自 2020 年以来,虚拟医患沟通增加,并对初级保健医生(PCP)的健康产生负面影响。生成式人工智能(GenAI)起草的患者信息可能会减轻医疗保健专业人员(HCP)的工作量并提高沟通质量,但前提是草稿被认为是有用的。
评估 PCP 对 GenAI 草稿的看法,并研究与公平性和感知同理心相关的语言特征。
设计、设置和参与者:这是一项横断面质量改进研究,检验了以下假设:PCP 对 GenAI 草稿(使用电子健康记录[EHR]标准提示创建)的评分与 HCP 生成的响应在 3 个维度上相当。该研究在纽约大学朗格尼健康中心进行,使用 3 个内部医学实践中的私人医患沟通来试点 GenAI。
随机分配的患者信息,加上 HCP 信息或草稿 GenAI 响应。
PCP 使用李克特量表评估响应的信息内容质量(例如,相关性),使用李克特量表评估沟通质量(例如,冗长程度),并评估他们是否会使用草稿或重新开始(可用与不可用)。分支逻辑进一步探究了响应的同理心、个性化和专业性。计算语言学方法评估了 HCP 与 GenAI 响应之间的内容差异,重点关注公平性和同理心。

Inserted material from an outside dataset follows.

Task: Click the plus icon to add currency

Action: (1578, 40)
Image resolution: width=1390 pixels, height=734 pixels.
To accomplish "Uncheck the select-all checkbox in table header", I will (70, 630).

共有 16 名 PCP(8 名[50.0%]女性)审查了 344 条消息(175 条 GenAI 起草;169 条 HCP 起草)。GenAI 和 HCP 的响应都受到好评。GenAI 响应的沟通风格评分高于 HCP 响应(平均[标准差],3.70[1.15]比 3.38[1.20];P=0.01,U=12568.5),但在信息内容方面与 HCP 相似(平均[标准差],3.53[1.26]比 3.41[1.27];P=0.37;U=13981.0)和可用草稿比例(平均[标准差],0.69[0.48]比 0.65[0.47];P=0.49,t=-0.6842)。可用于 GenAI 的响应被认为比可用的 HCP 响应更有同理心(86 个中的 32 个[37.2%]比 79 个中的 13 个[16.5%];差异,125.5%),这可能归因于更主观(平均[标准差],0.54[0.16]比 0.31[0.23];P<0.001;差异,74.2%)和更积极的(平均[标准差]极性,0.21[0.14]比 0.13[0.25];P=0.02;差异,61.5%)语言;它们也在长度上略有增加(平均[标准差]字数,90.5[32.0]比 65.4[62.6];差异,38.4%),但差异无统计学意义(P=0.07),并且语言更复杂(平均[标准差]得分,125.2[47.8]比 95.4[58.8];P=0.002;差异,31.2%)。
在这项对 PCP 对 EHR 集成的 GenAI 聊天机器人的看法的横断面研究中,发现 GenAI 在传达信息方面比 HCP 更好且更有同理心,这突出了它增强医患沟通的潜力。然而,GenAI 草稿比 HCP 更难阅读,这对健康或英语读写能力较低的患者来说是一个重大问题。